October 01, 2010, 5:48 PM — Microsoft announced on Friday it has filed a patent infringement lawsuit against Motorola, claiming that Motorola's Android-based smartphones violate no less than nine Microsoft patents.
The legal actions were filed with the International Trade Commission and in U.S. District Court in Washington state.
Horacio Gutierrez, Microsoft's corporate vice president and deputy general counsel of Intellectual Property and Licensing, said in a statement:
“The patents at issue relate to a range of functionality embodied in Motorola’s Android smartphone devices that are essential to the smartphone user experience, including synchronizing email, calendars and contacts, scheduling meetings, and notifying applications of changes in signal strength and battery power."
That's a lot of functionality.
Gutierrez concluded, "We have a responsibility to our customers, partners, and shareholders to safeguard the billions of dollars we invest each year in bringing innovative software products and services to market. Motorola needs to stop its infringement of our patented inventions in its Android smartphones.”

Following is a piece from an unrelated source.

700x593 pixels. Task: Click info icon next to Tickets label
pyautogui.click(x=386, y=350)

Gutierrez also talks about the suit in a somewhat bizarre blog post. Actually, he doesn't talk about the suit so much as how the world should be thankful to Microsoft for creating pretty much anything anyone's ever been able to do with a smartphone.
For its part, Motorola has vowed to vigorously defend itself in court.

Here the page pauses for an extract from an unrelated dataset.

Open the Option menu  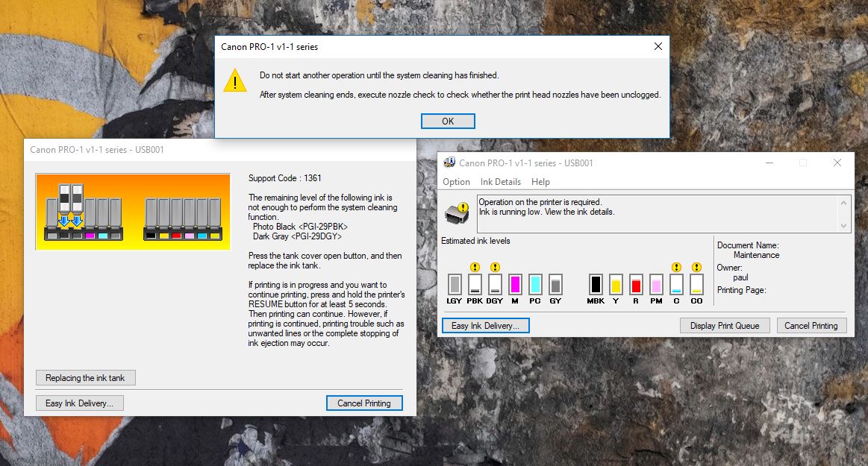(x=456, y=182)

It seems weird that Google wasn't named in the lawsuit. After all, isn't Google the creator of the Android mobile operating system? Indeed, Oracle filed an Android-related suit against Google in August. Gutierrez sheds no light on this in his blog. (Any legal types who might be reading this are encouraged to enlighten readers.)
But as to the purpose of the lawsuit itself, Computerworld's Preston Gralla has little doubt:
"Microsoft's suit today against Motorola isn't aimed at Motorola --- it's aimed straight at trying to kill off Android. Microsoft is clearly hoping that its lawyers can do what its technology hasn't been able to do: Figure out a way to stop Android in its tracks, and get traction for Windows Phone 7."
With Windows Phone 7's unveiling expected for the holiday season, his theory makes sense. And given Microsoft's position in the smartphone market -- behind Apple, Google and RIM -- it makes even more sense.
But market battles rarely are won in courtrooms; they're won in the marketplace.